## How to complete this task
Repeat each entry exactly, but do not carry over the pictures.

## Task data
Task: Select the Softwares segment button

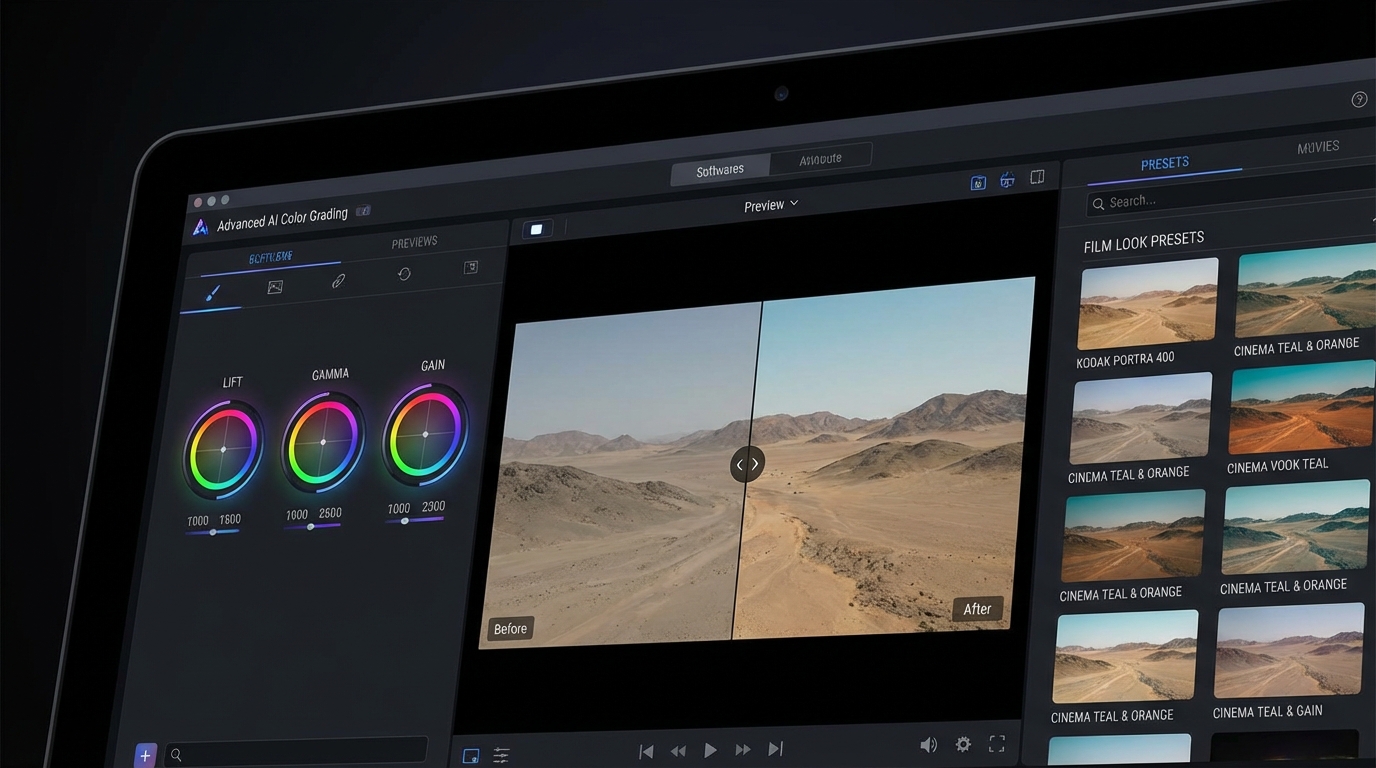Action: 720,170
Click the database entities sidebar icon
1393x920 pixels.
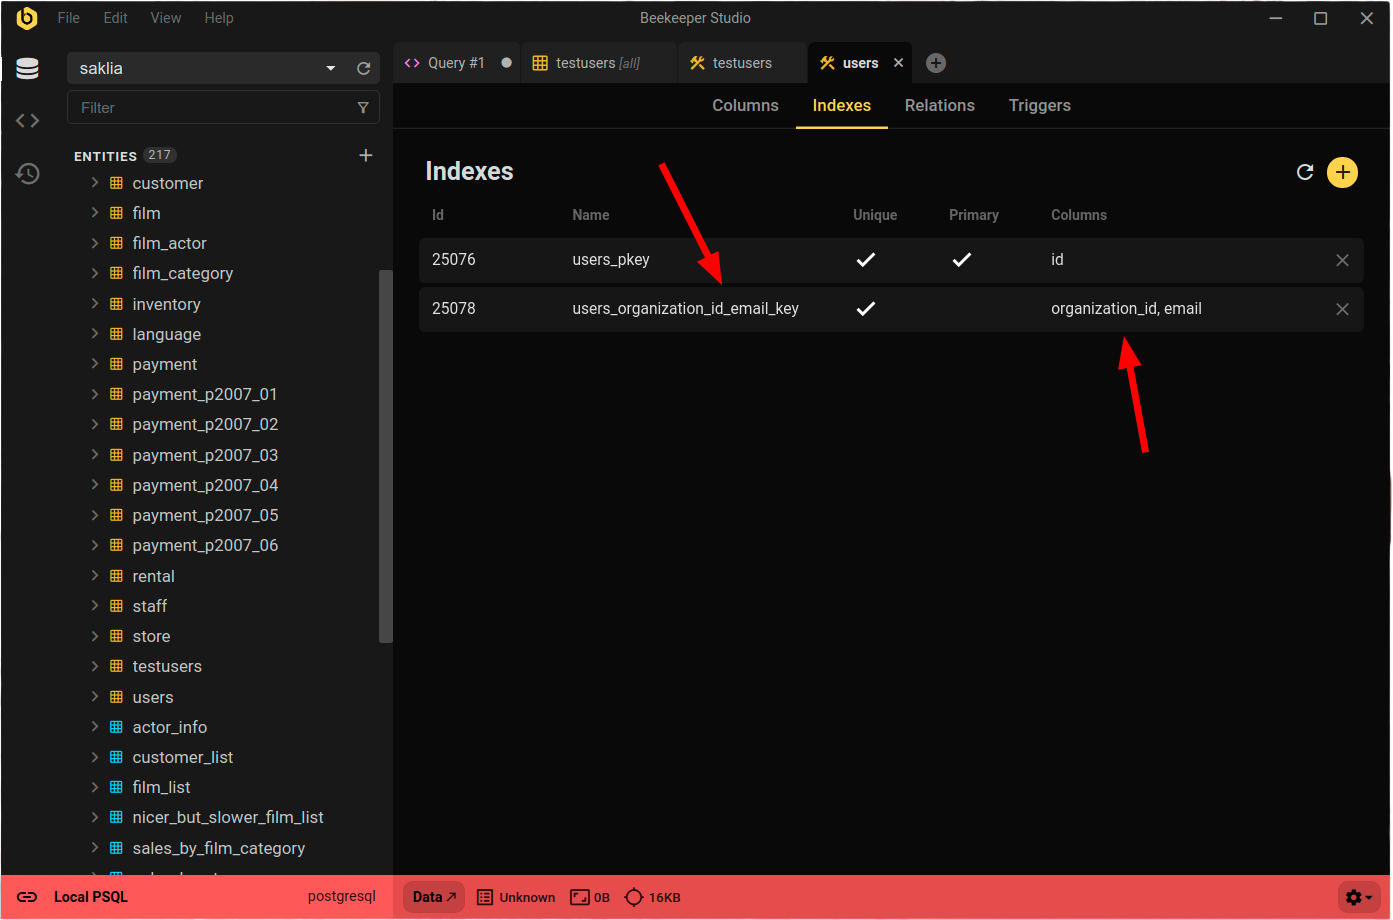pyautogui.click(x=27, y=68)
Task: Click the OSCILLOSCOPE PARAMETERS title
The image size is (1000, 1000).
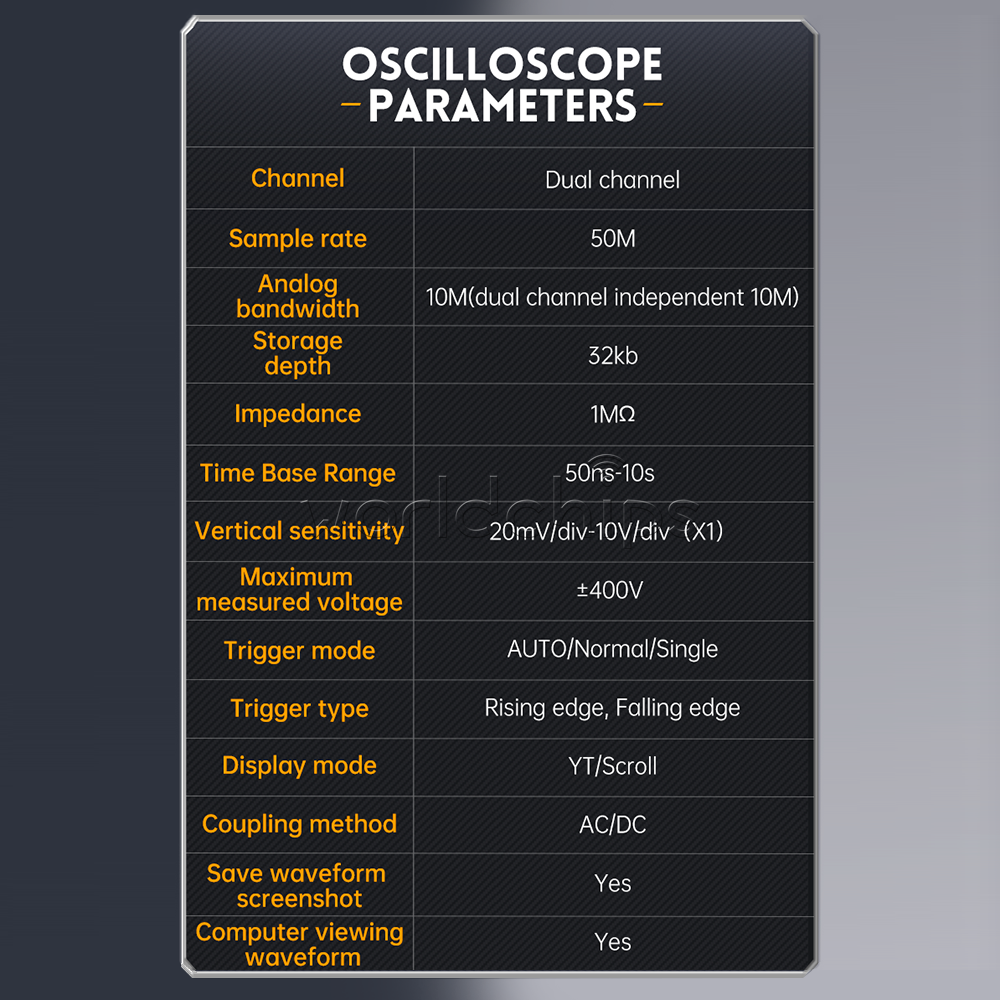Action: pyautogui.click(x=502, y=84)
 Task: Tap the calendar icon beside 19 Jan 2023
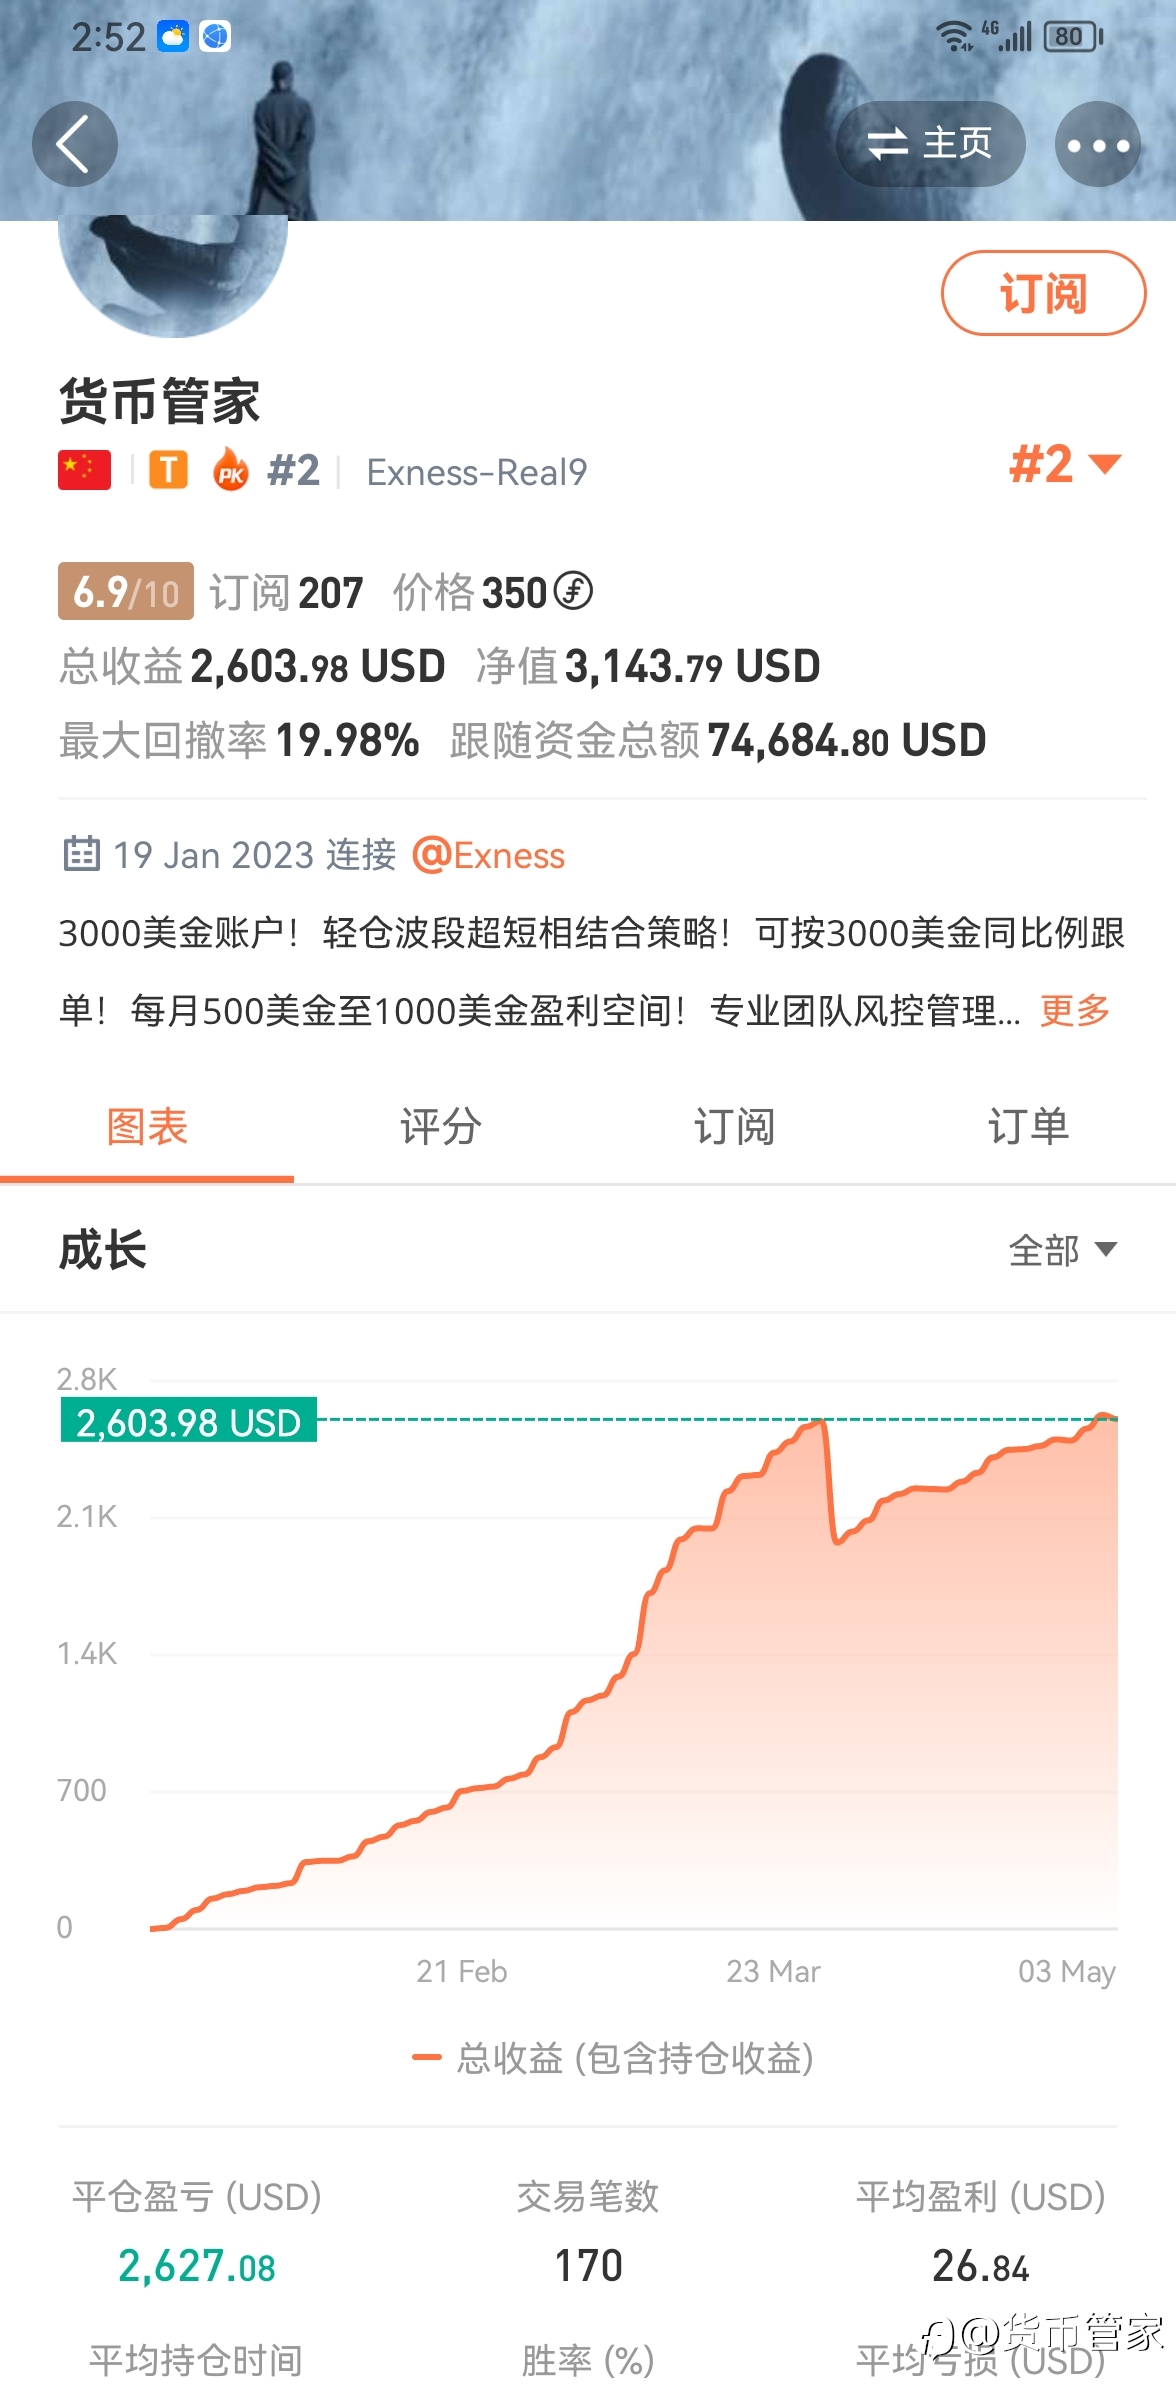pyautogui.click(x=81, y=855)
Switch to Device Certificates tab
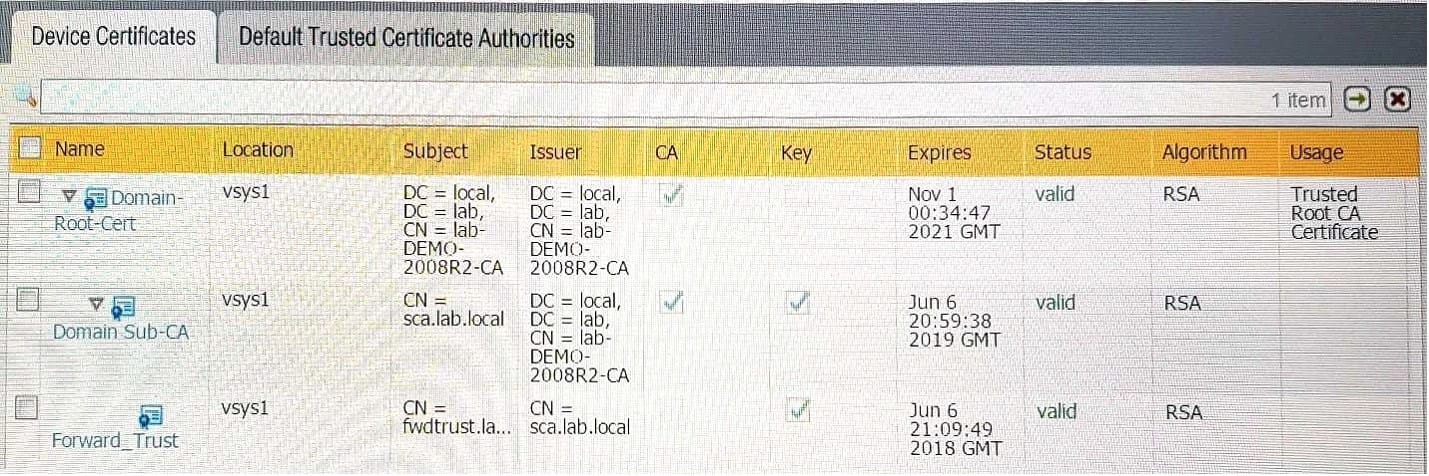The height and width of the screenshot is (476, 1429). [114, 37]
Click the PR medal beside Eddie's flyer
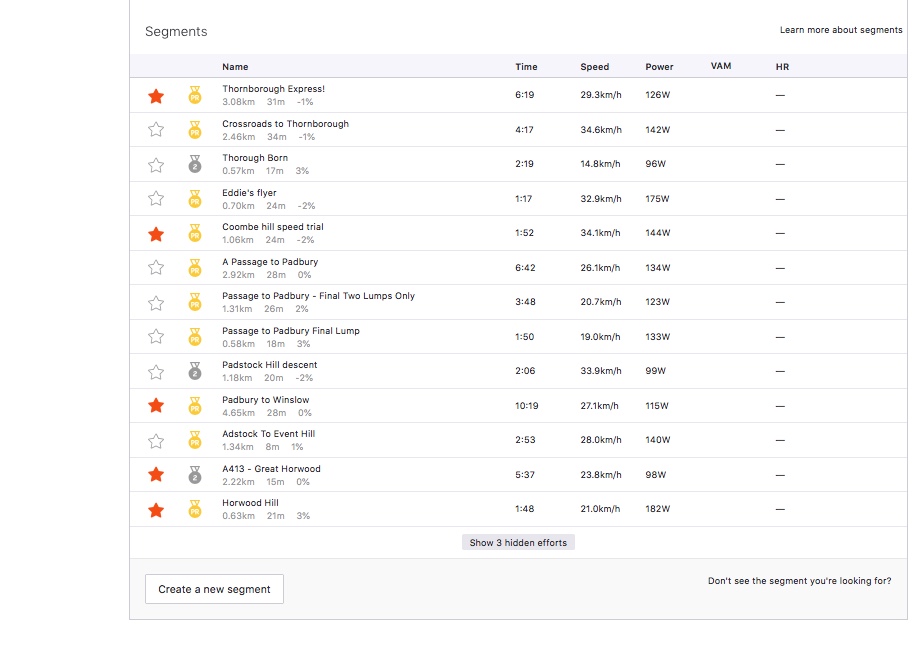This screenshot has height=650, width=923. 195,198
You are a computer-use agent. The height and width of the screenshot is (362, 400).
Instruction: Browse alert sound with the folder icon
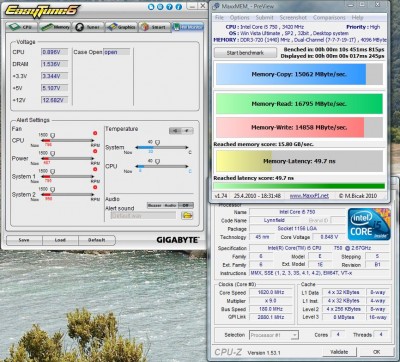point(187,216)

## Reply to the task
Task: Select the Softwares segment button

Action: 720,170
Click the database entities sidebar icon
1393x920 pixels.
pyautogui.click(x=27, y=68)
Task: Click the OSCILLOSCOPE PARAMETERS title
The image size is (1000, 1000).
Action: pyautogui.click(x=502, y=84)
 Task: Tap the calendar icon beside 19 Jan 2023
pyautogui.click(x=81, y=855)
Switch to Device Certificates tab
The height and width of the screenshot is (476, 1429). [114, 37]
Click the PR medal beside Eddie's flyer
This screenshot has height=650, width=923. 195,198
You are a computer-use agent. The height and width of the screenshot is (362, 400).
Instruction: Browse alert sound with the folder icon
point(187,216)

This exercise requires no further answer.